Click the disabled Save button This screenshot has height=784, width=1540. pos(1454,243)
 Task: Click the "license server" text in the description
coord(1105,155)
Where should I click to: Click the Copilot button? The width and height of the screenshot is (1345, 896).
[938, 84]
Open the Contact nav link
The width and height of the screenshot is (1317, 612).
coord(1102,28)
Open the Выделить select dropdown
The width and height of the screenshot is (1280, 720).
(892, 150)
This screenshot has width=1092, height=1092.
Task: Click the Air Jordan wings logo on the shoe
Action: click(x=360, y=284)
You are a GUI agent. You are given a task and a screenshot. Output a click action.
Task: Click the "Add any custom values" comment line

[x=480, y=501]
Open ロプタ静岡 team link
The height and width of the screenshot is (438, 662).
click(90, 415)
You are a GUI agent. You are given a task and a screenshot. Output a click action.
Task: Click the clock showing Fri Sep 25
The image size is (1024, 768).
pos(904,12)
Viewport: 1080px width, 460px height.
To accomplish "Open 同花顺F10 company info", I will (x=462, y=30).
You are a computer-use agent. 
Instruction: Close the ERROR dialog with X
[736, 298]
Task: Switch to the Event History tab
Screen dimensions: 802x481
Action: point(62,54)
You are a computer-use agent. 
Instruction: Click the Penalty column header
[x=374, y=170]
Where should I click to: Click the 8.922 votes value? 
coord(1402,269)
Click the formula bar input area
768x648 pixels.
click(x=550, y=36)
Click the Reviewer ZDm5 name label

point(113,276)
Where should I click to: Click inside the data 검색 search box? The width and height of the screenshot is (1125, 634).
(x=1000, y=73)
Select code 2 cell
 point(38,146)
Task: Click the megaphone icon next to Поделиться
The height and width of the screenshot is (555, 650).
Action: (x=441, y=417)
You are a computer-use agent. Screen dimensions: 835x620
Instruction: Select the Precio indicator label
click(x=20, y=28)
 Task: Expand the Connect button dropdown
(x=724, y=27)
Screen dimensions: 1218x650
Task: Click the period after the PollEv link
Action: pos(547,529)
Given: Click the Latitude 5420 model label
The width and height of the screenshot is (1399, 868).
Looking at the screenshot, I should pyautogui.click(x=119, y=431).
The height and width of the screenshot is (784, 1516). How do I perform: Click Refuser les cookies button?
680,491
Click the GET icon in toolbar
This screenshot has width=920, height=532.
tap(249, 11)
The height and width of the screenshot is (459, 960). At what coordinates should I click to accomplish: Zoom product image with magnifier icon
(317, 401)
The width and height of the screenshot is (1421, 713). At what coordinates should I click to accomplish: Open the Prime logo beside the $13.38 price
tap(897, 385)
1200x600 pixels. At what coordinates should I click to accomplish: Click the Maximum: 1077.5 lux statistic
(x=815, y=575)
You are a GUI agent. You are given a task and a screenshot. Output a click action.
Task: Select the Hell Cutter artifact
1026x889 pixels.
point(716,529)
- - - - - - -
Please make your reply exactly the lines from the one containing "The height and width of the screenshot is (459, 960)." through the end of the entries above, and nothing more.

# [Your response]
The height and width of the screenshot is (459, 960). At what coordinates should I click to accomplish: Zoom product image with magnifier icon
(317, 401)
The width and height of the screenshot is (1421, 713). At what coordinates should I click to accomplish: Open the Prime logo beside the $13.38 price
tap(897, 385)
1200x600 pixels. At what coordinates should I click to accomplish: Click the Maximum: 1077.5 lux statistic
(x=815, y=575)
You are a GUI agent. You are given a task and a screenshot. Output a click action.
Task: Select the Hell Cutter artifact
1026x889 pixels.
point(716,529)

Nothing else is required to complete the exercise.